Geschichte von Eslohe
Der heutige Name Eslohe ist zum ersten Mal in Aufzeichnungen aus dem Jahre 1204 zu finden. Hier wird der Ort als Sitz der Ritterfamilie von Esleven angeführt, von der die heutige Gemeinde wohl auch ihren Namen hat. Aus der Gegend ist noch bekannt, dass es im 16. Jahrhundert einen sogenannten Kupferhammer gab, der sein Material, das Erz, vom nah gelegenen Kupferberg bei Meinkenbracht empfing und es anschließend entsprechend verarbeitete. Zu dieser Zeit fielen die nahe beieinander gelegenen Ortschaften Eslohe, Schliprüthen und Reiste als untergliedertes Amt dem Amt Fredeburg zu. Schon damals war Eslohe berühmt für seine alte Kirche, die wahrscheinlich sogar die älteste in der ganzen Umgebung ist, die Aposteln Paulus und Petrus als Schutzpatronen trägt und allem Anschein nach im 11. Jahrhundert von den Grafen von Arnsberg gegründet worden ist. Die Geistlichen reisten jedoch immer aus Meschede, genauer gesagt, dem dortigen Stift an, um in Eslohe zu wirken. Die Entstehung der eigentlichen Gemeinde geht allerdings zurück auf die Zusammenlegung der Bewohner des Kirchspiels Eslohe in ein gesamtumfassendes Kirchspielsgericht.
Auch damals war Eslohe schon Amtssitz verschiedener Behörden und öffentlicher Einrichtungen, vor allem aber auch von Gerichten, die während des 30-jährigen Krieges des Öfteren von den Einwohnern konsultiert wurden, da diese über den ständigen Durchmarsch und die Behausungen von Soldaten verärgert waren. Diese Beschwerden gingen bei der Regierung in Arnsberg im Jahr 1636 ein.

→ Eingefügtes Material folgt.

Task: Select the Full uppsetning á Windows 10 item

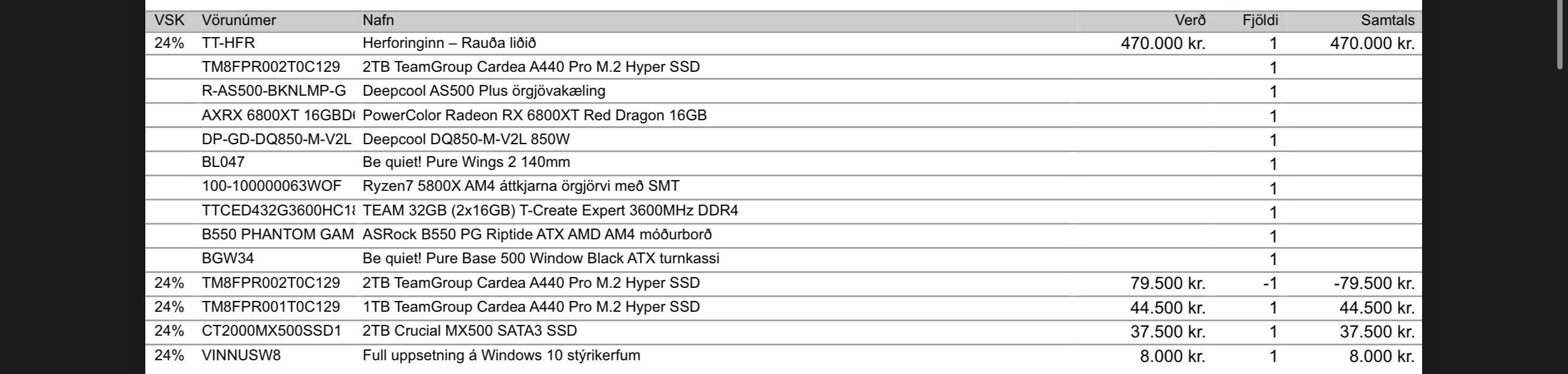Action: 501,355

Um die 18./19. Jahrhundertwende wurde Eslohe durch die Okkupation des Herzogtums Westfalen an Hessen-Darmstadt angegliedert und erhielt einige Jahre später durch eine Zuweisung auch den Sitz des Oberbergamtes von Brilon, das 1811 mit dem Esloher Bergamt fusionierte.

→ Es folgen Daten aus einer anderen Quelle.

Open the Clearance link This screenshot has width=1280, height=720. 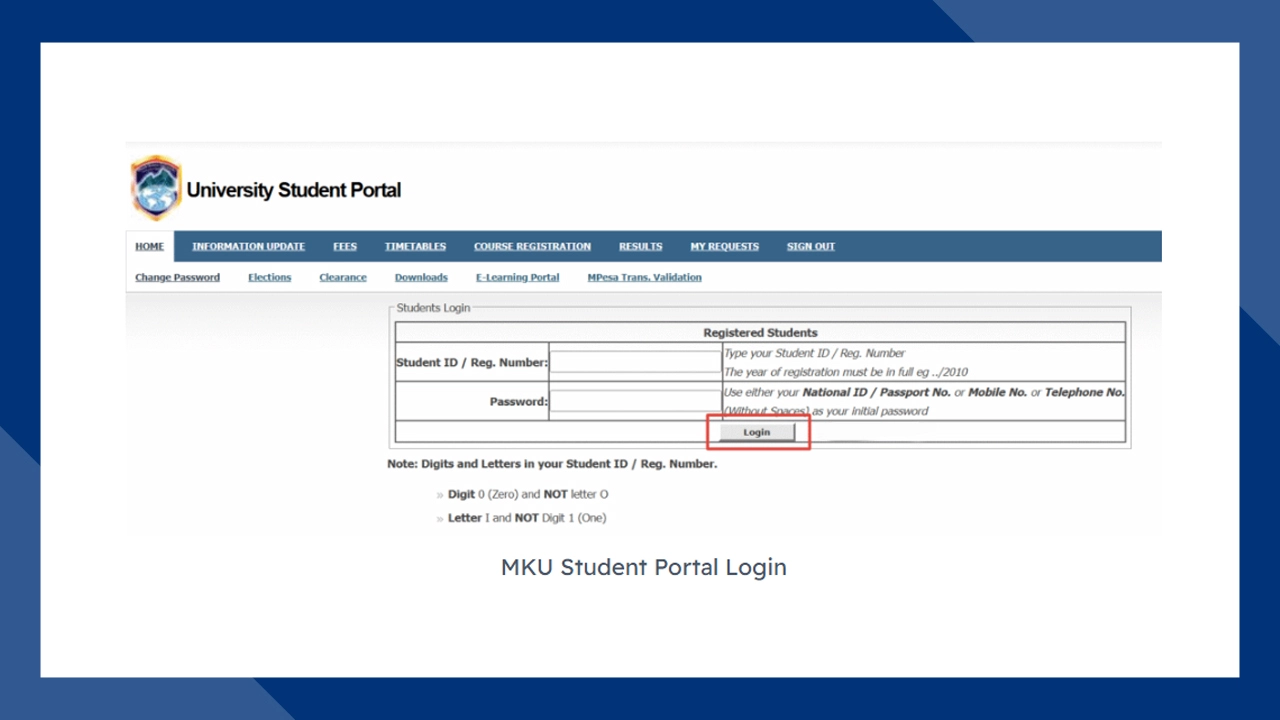coord(343,277)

In der preußischen Zeit wurde die Gemeinde Eslohe im Jahr 1819 ein eigener Kreis, der Kreis Eslohe. Allerdings hielt diese Würde nicht lange an, da Eslohe nicht viel später zum Kreis Meschede hinzugefügt wurde. Über eine Postkutsche konnten ab 1813 Nachrichten aus der Kreisstadt Meschede über Eslohe bis hin nach Cobbenrode, Ödingen und Grevenbrück transportiert und vermittelt werden. Einige Jahre später konnte dieser Postdienst sogar täglich in Anspruch genommen werden.

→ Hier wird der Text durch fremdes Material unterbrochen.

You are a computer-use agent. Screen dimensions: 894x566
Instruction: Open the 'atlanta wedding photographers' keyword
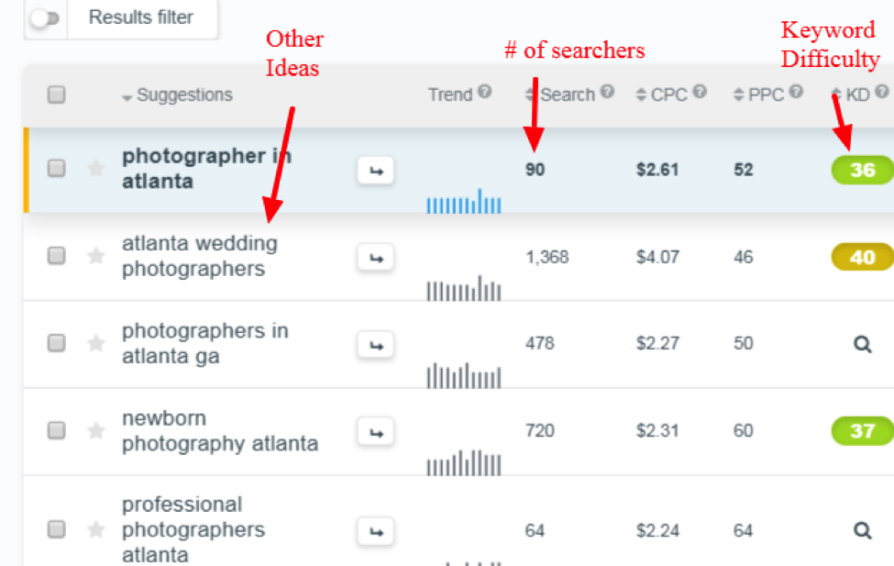199,256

Geschichtsträchtige Orte in Eslohe sind weiterhin das Haus Wenne und Haus Blessenohl. Das Herrenhaus Wenne wurde im Jahre 1317 erstmalig erwähnt und war der Sitz der Herren von Wenne, die ihre Liegenschaften im Laufe der Jahre mehrmals umbauten, sogar ein Wassergraben, der heute nicht mehr existent ist, wurde angelegt. Haus Blessenohl ist ein Landgut, das mit der Zeit auch Rittgergut wurde und heute einer Erbin der Familie gehört.